Filed under: Favorite Longreads | Tags: atul gawande, death, end-of-life care, letting go, longreads, medical care, medicine, reading, writing
Occasional posts highlighting some of the best longreads on the web. Trying something new this week, and posting on Friday. Your thoughts on this week’s read, and suggestions for future articles and essays, are always welcome!
Atul Gawande’s “Letting Go” comes at the issue of dying from a few directions: the story of a new mother and woman with incurable cancer, Sara Thomas Monopoli; home visits with a hospice nurse; a look at the changes medical innovation and the intracies of health insurance have wrought on death in America; and Gawande’s own attempts to discuss the end of life with his patients.
Gawande’s essay succeeds because he never hesitates to ask questions that can’t be answered, or to condemn even himself for the way he discusses (or doesn’t discuss) death with his patients. Gawande illuminates a part of life that few of us want to think about until it’s inevitable. As he points out here, that reluctance to discuss the end of life may well be making the ends of our lives, in America, more miserable, fraught with false hope and painful treatments, than they should be. This hasn’t always been a problem; until relatively recently, Gawande notes, people took it as a fact of life that some people would be suddenly stricken by illness and, as soon as a few days later, leave this mortal coil. But now, in part because of the seeming conflict between the doctor’s job of curing patients (even from the incurable) and helping patients to die, we are lost.
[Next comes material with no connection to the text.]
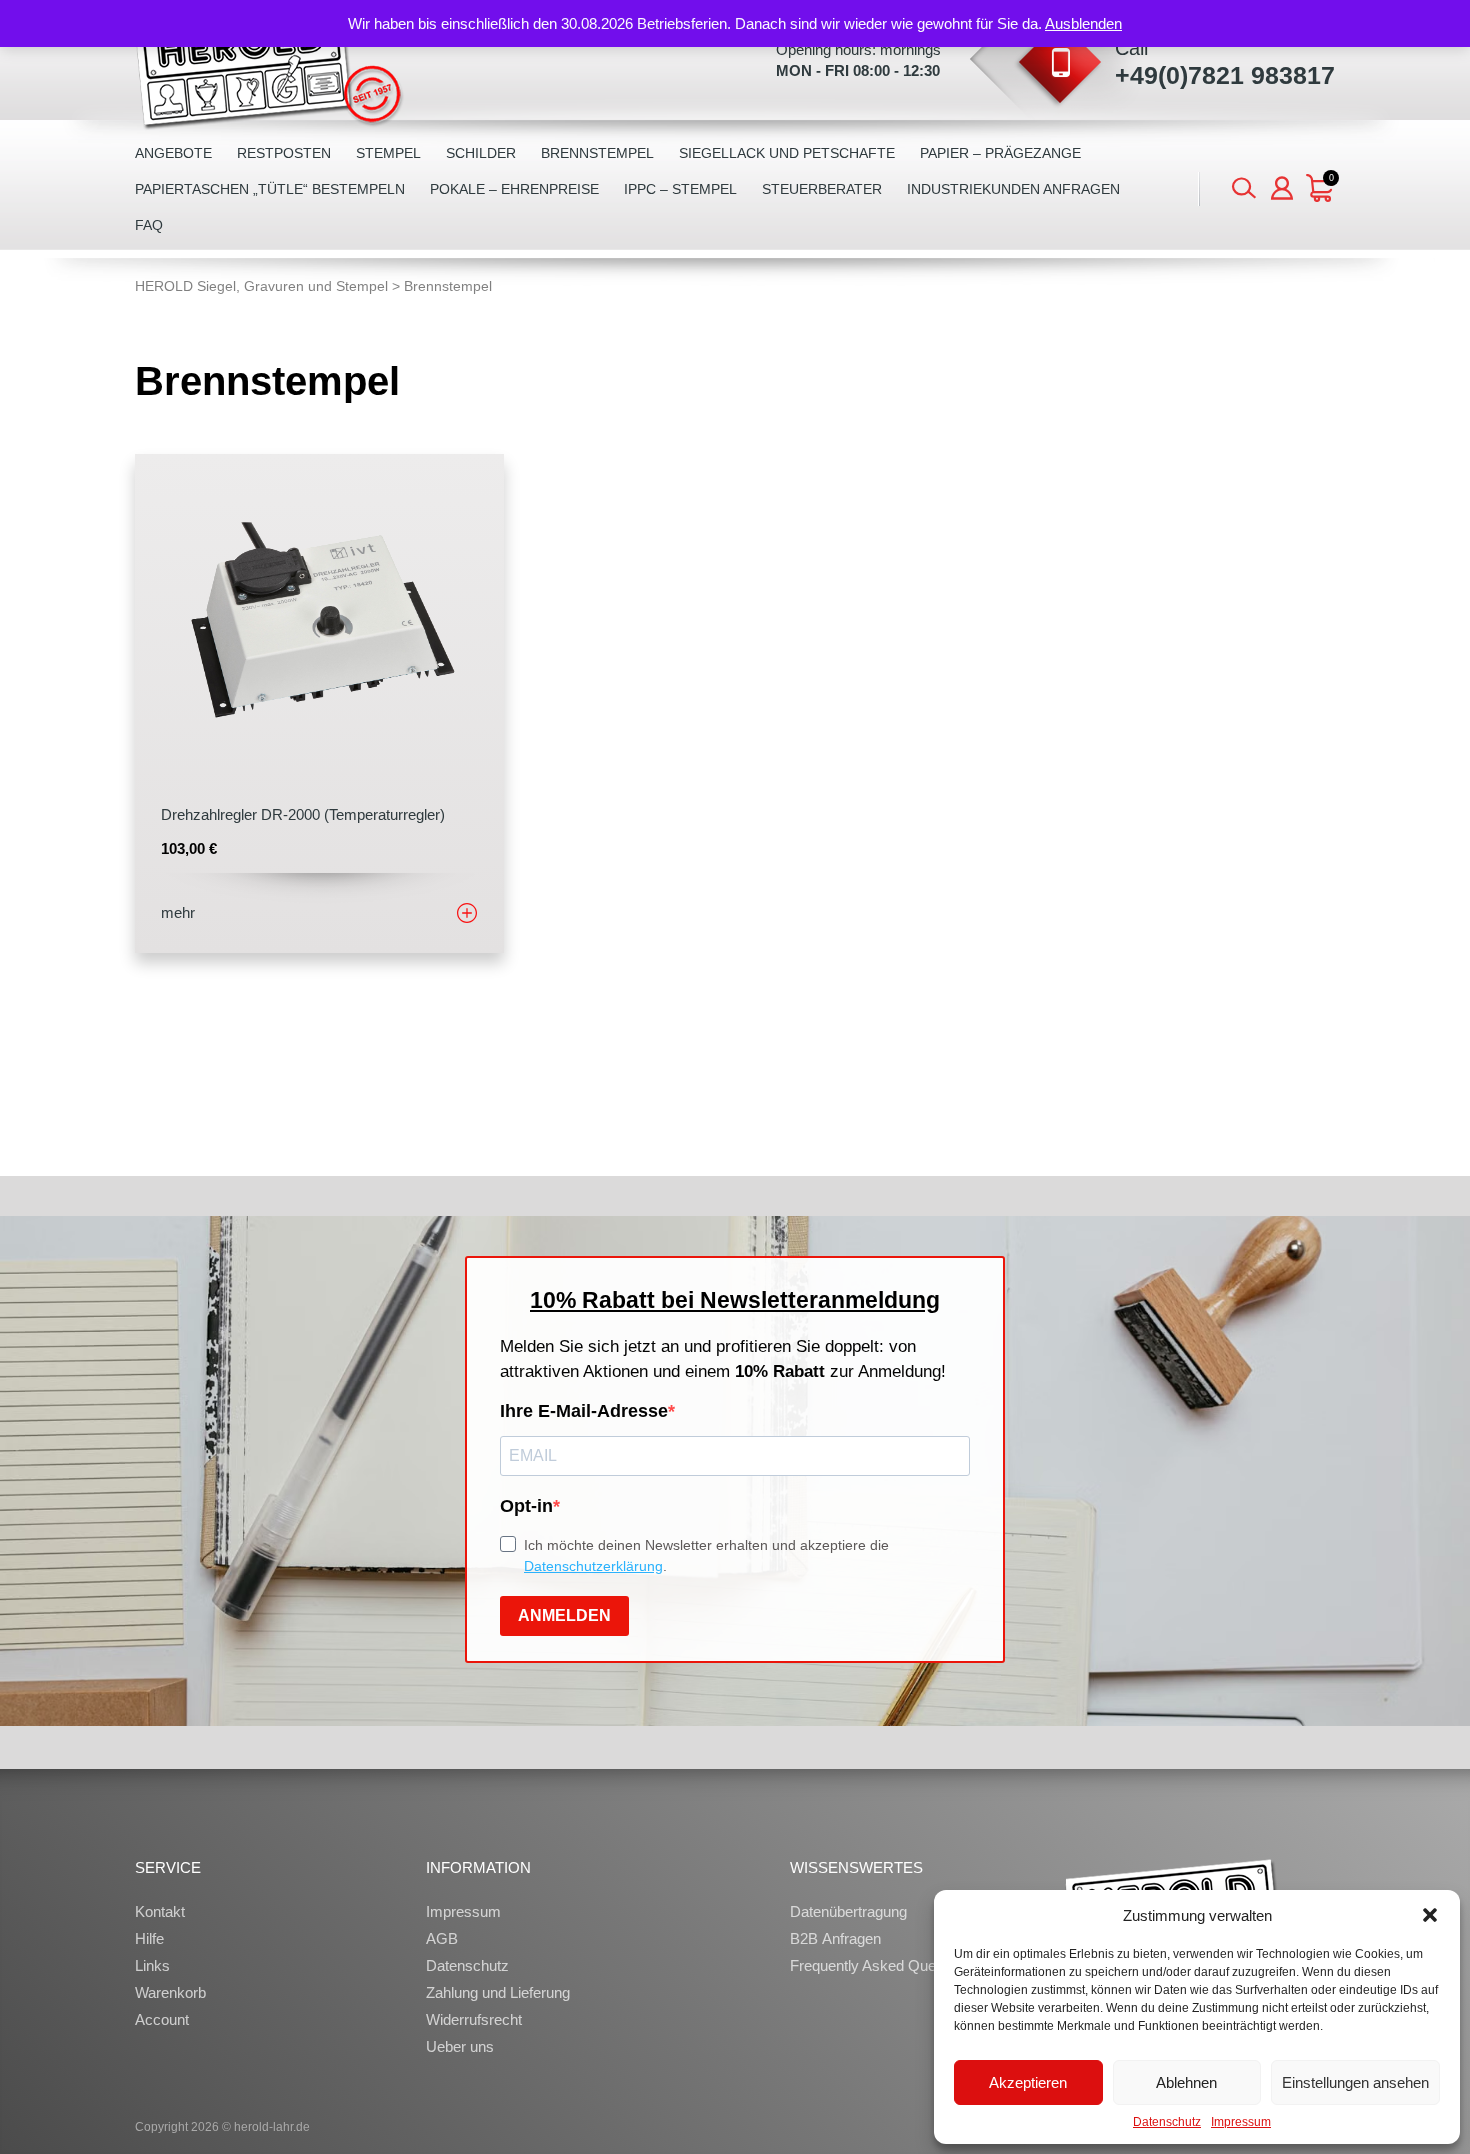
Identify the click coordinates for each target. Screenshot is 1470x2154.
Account (162, 2019)
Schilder (481, 153)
I wasn’t even sure what the word “dying” meant anymore. In the past few decades, medical science has rendered obsolete centuries of experience, tradition, and language about our mortality, and created a new difficulty for mankind: how to die.
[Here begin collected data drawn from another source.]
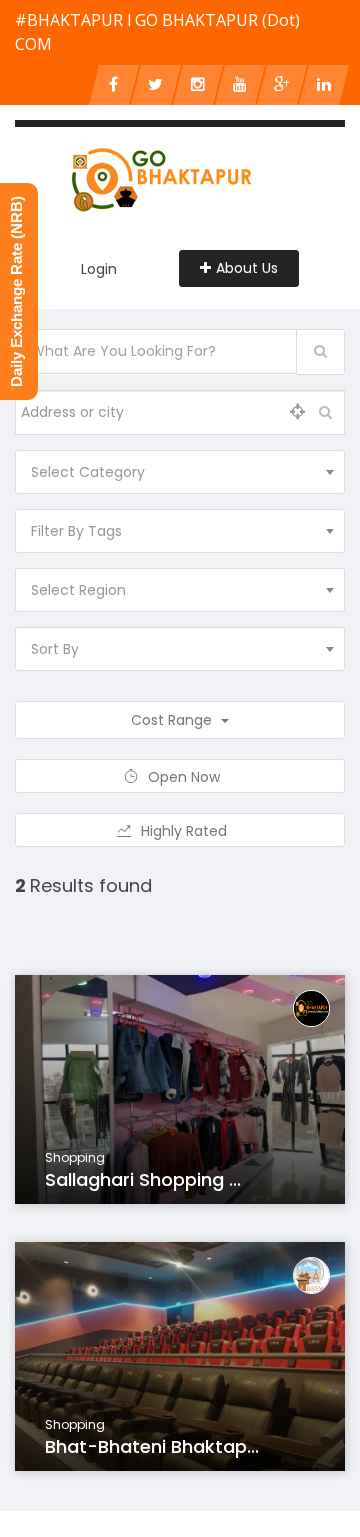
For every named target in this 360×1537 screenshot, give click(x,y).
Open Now (186, 777)
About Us (247, 268)
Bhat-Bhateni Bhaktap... (152, 1446)
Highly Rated (186, 831)
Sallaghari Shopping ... (143, 1179)
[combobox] (180, 472)
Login (99, 269)
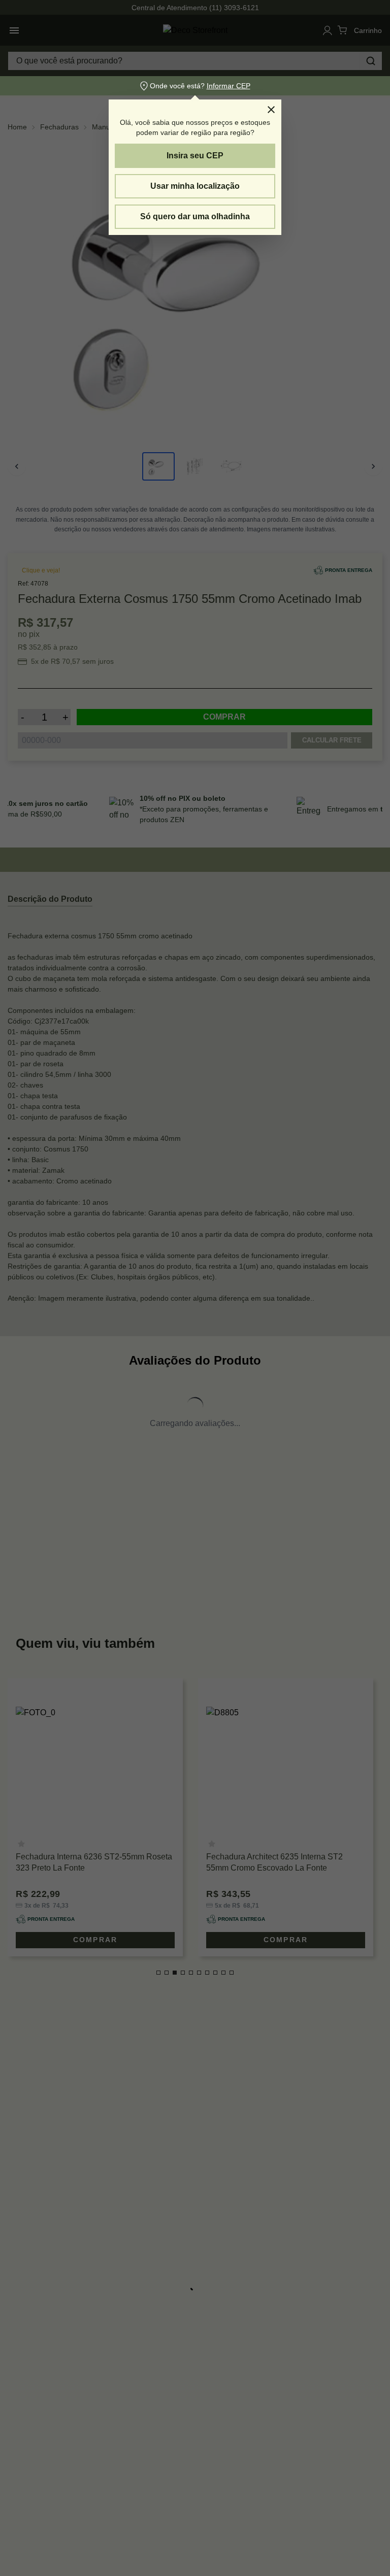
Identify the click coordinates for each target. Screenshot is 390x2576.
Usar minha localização (195, 186)
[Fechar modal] (271, 110)
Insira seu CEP (195, 155)
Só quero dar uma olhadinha (195, 216)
This is fascinating and gorgeous writing about a topic too many of us don’t want to touch. Gawande elegantly shifts between Sara Monopoli’s story (which by end will have you wanting to scream, to tell her family how to treat – or not treat – her incurable and spreading cancers, even as you know that were she your own relative you would be desperately googling for the miracle cure) and ideas for how we might find our way back to knowing how to die. What Gawande suggests, that little more than discussion may be the key to reducing needless treatments at the end of life, is simple and revelatory at the same time, as is his consideration of a few cases in which insurance companies and health systems have reduced end-of-life costs while increasing the satisfaction of patients and their families. Attempting to bring these questions into the open, and making them a standard part of end-of-life care, has got to be better than our current system, of which Gawande writes:
We’ve created a multitrillion-dollar edifice for dispensing the medical equivalent of lottery tickets – and have only the rudiments of a system to prepare patients for the near-certainty that those tickets will not win. Hope is not a plan, but hope is our plan.